Una sua cara amica d’infanzia, Mascia, scivola proprio a causa della neve e ha un incidente che la porta in seguito alla morte. Un lungo capitolo della biografia di Carlo si chiude, quindi, e fare i conti con la morte lo porta quasi forzatamente a confrontarsi anche quello che nel frattempo rimane. È così che il volume non si concentra su altri avvenimenti concreti e si sposta, invece, nell’interiorità dell’io narrante.
Il lettore viene così accompagnato fra memorie e riflessioni, rivisitazioni e commenti, pezzi di un puzzle che non sempre erano stati capiti nella loro forma o dimensione, frasi rimaste appese a un filo e finalmente riprese, volti sbiaditi e proiezioni mentali che si mescolano alla realtà fino a rischiare di sostituirla. Ne viene fuori un quadro variegato e completo sulla psicologia di un individuo alle prese con la propria formazione, al termine della quale riesce a sentirsi finalmente un giovane uomo e non più solo un ragazzo bloccato dal peso dell’esperienza e della rielaborazione psicoemotiva.
I richiami alla letteratura precedente sono evidenti e addirittura palesati, in particolare quello a Marcel Proust e alla sua Recherche, perché il meccanismo che porta Carlo a rivedere come in un film i giorni già trascorsi è spesso innescato da piccole azioni quotidiane, da input esterni e imprevedibili, attraverso i quali ci si immerge in un reticolo di sentieri già percorsi, di strade alternative, di vicoli mai notati prima.
Il tutto con uno stile elaborato e ricco di incisi, che ora sembra perdersi fra similitudini e immagini in qualche modo già condivise dal collettivo, ora stupisce per associazioni di idee interessanti e insolite. La lingua ne risulta erudita, ma non artificiosa, e sebbene sembri a tratti stancare per densità e digressioni, sa sempre condurre a uno scioglimento risolutivo coerente e compiuto.

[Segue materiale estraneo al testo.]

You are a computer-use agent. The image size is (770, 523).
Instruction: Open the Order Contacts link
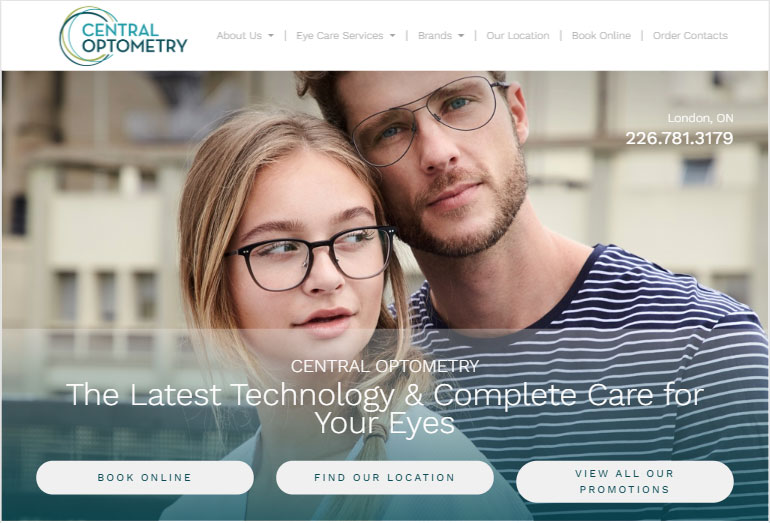pos(690,36)
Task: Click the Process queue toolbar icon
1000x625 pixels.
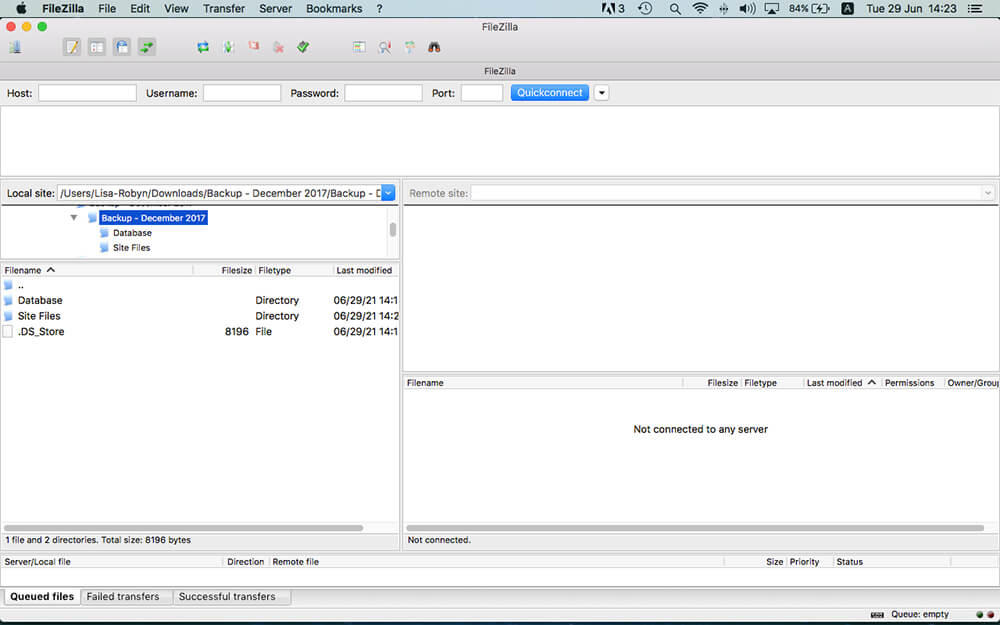Action: [x=228, y=47]
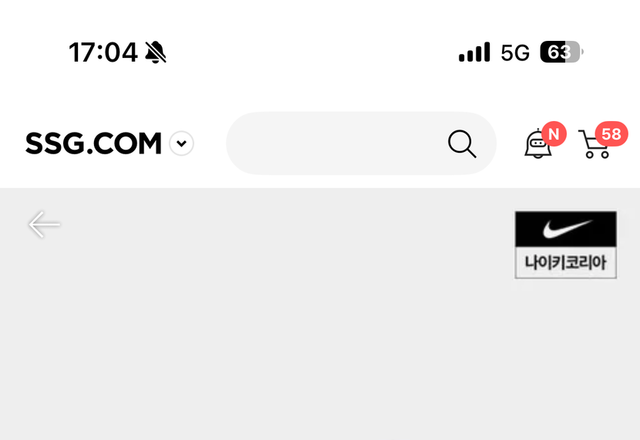This screenshot has height=440, width=640.
Task: Open the shopping cart icon
Action: [x=594, y=144]
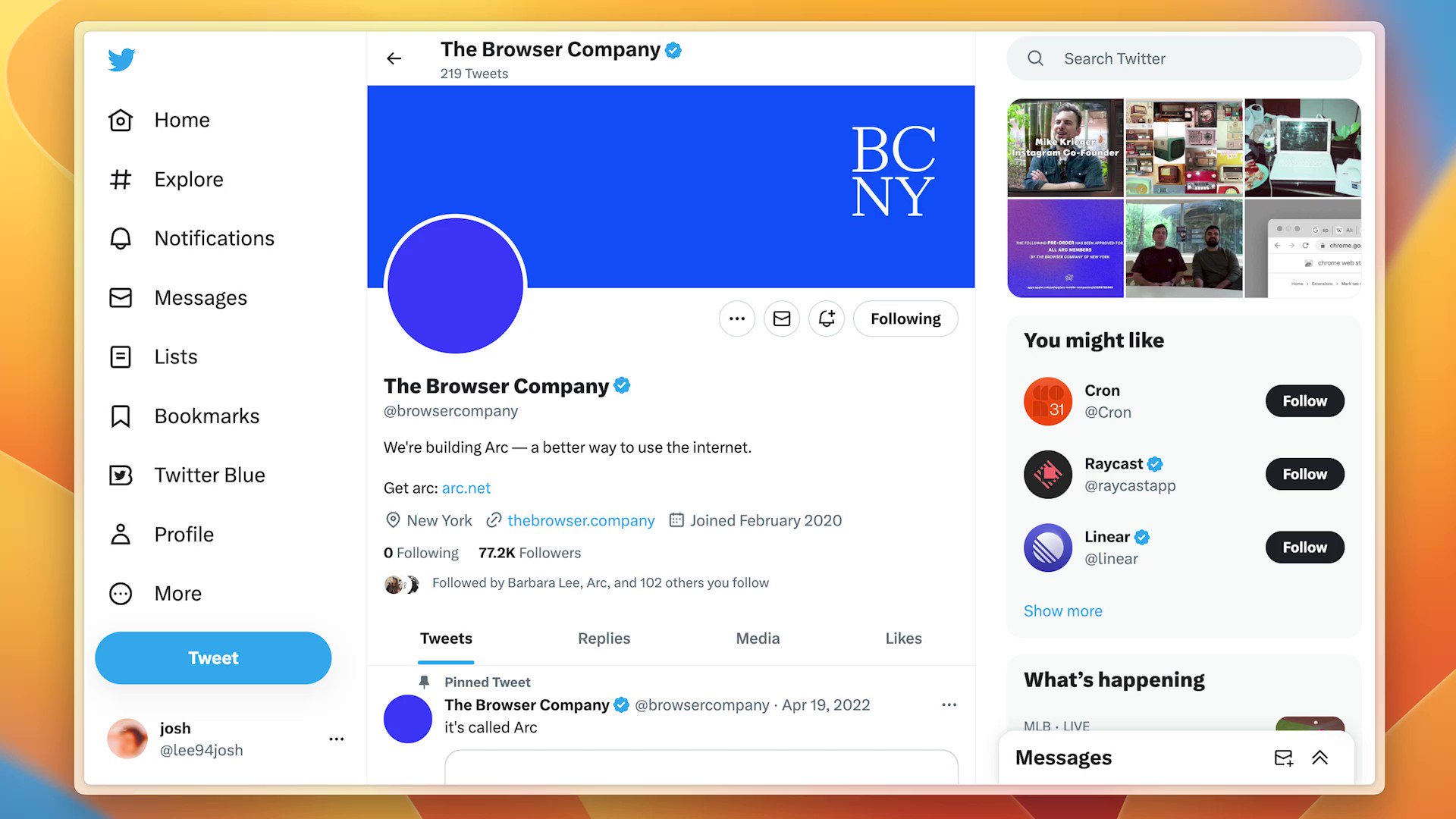Click the Twitter bird home icon
The height and width of the screenshot is (819, 1456).
tap(120, 58)
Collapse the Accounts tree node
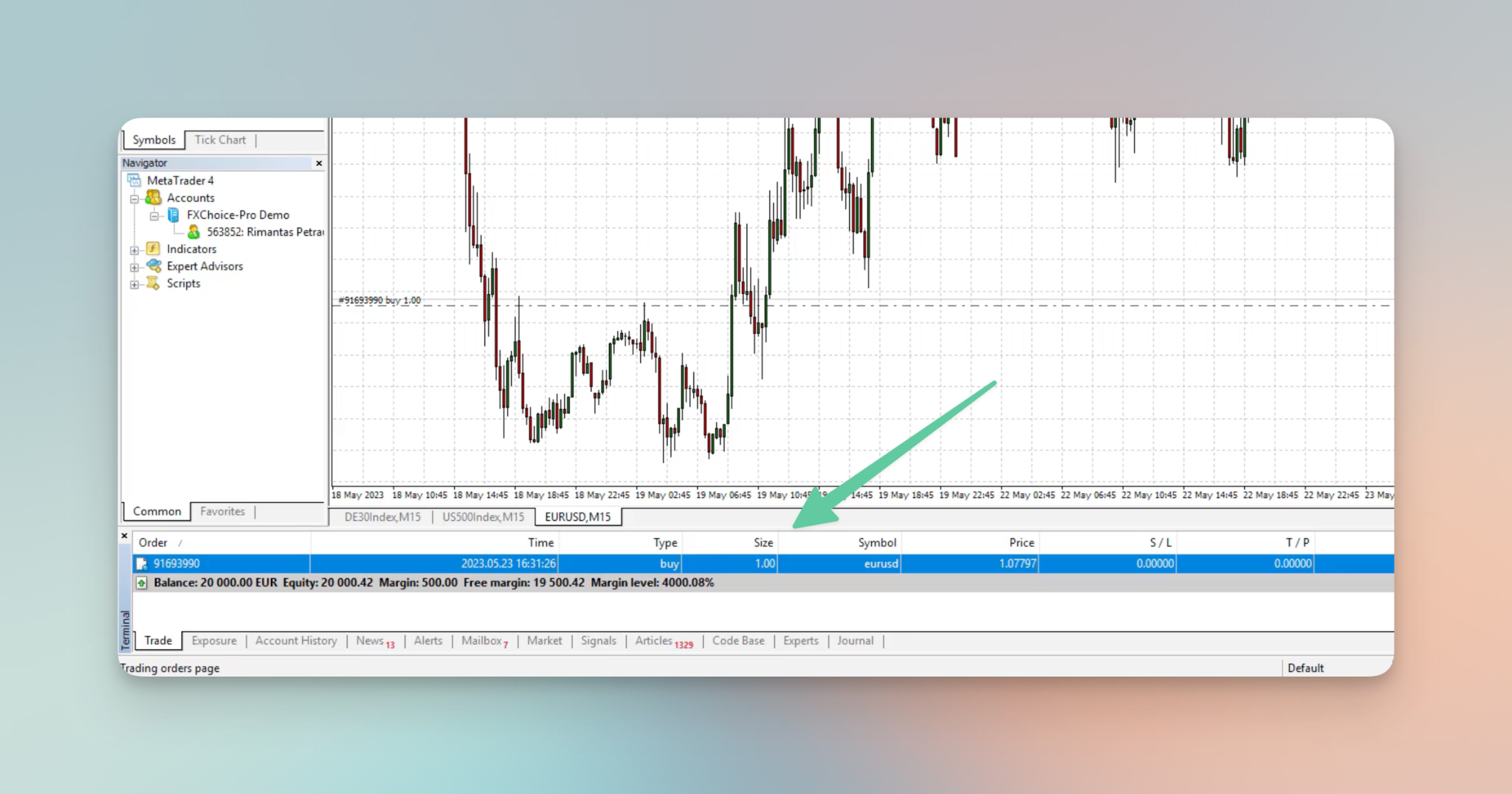1512x794 pixels. (134, 199)
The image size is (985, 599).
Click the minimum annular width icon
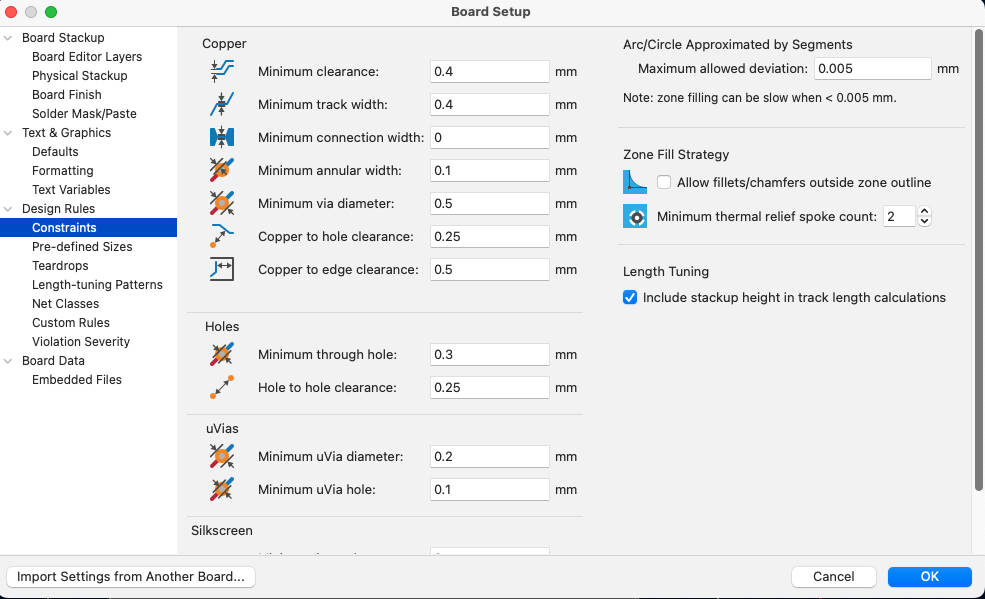pyautogui.click(x=222, y=171)
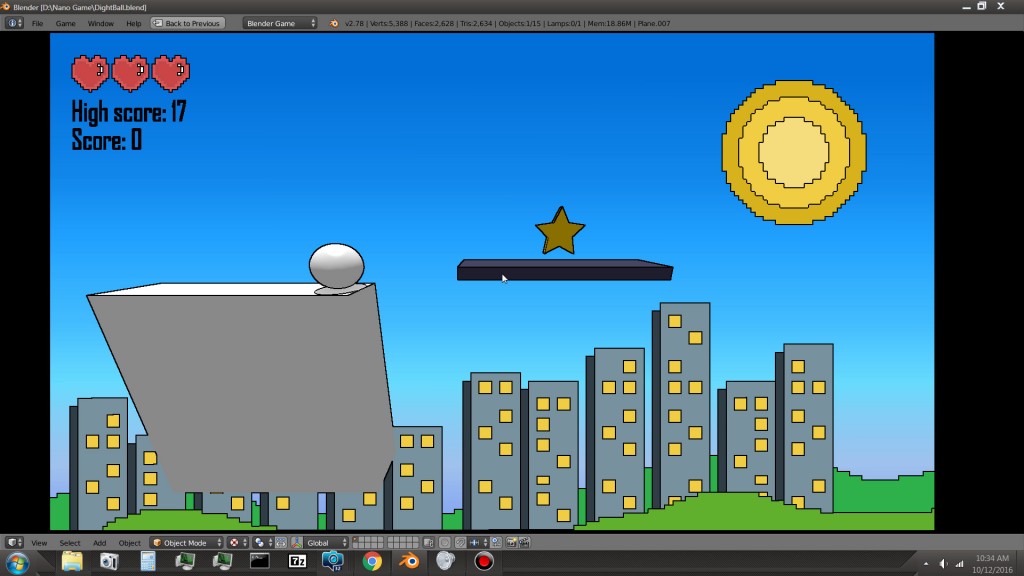Open the Object menu in the viewport header
1024x576 pixels.
pos(128,542)
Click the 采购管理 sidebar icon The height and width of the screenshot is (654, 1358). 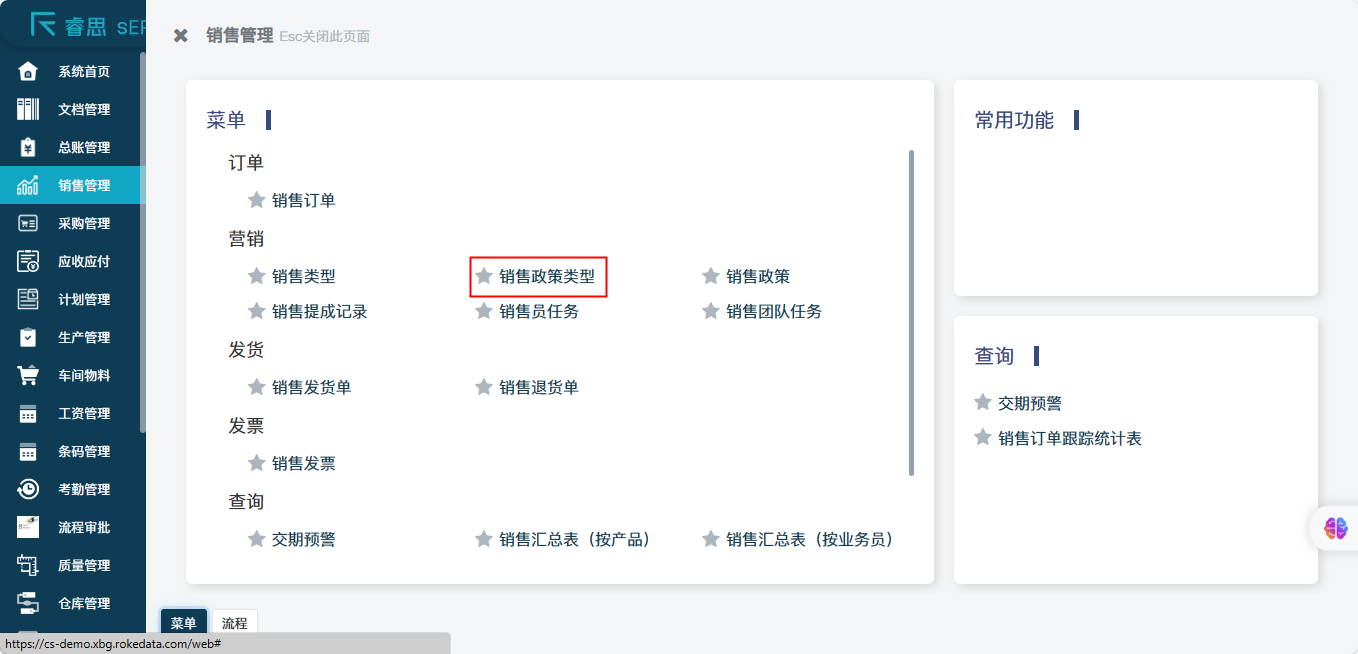(28, 223)
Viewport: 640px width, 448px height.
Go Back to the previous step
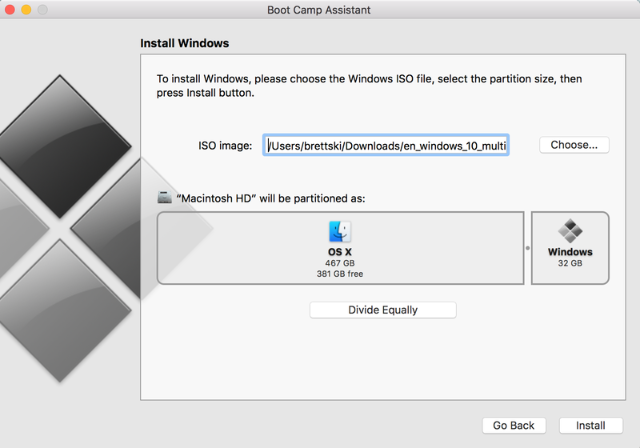pyautogui.click(x=514, y=425)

Un viaggio di formazione, insomma, che porta con sé necessarie asperità e piacevoli scoperte, che trasforma il personaggio iniziale in uno più consapevole e meno disilluso, che sa valutare i propri sbagli senza demonizzarli, assumersi le proprie responsabilità senza vigliaccheria, fare pace con certe ferite e riallacciare rapporti stroncati dal tempo o dalla sorte, fino a quando nell’epilogo non appare un protagonista che non ha più paura della morte e che la accetta come rovescio della vita, accompagnato in questo dal canto e dal “sorriso comprensivo” di una Mascia spirito-guida.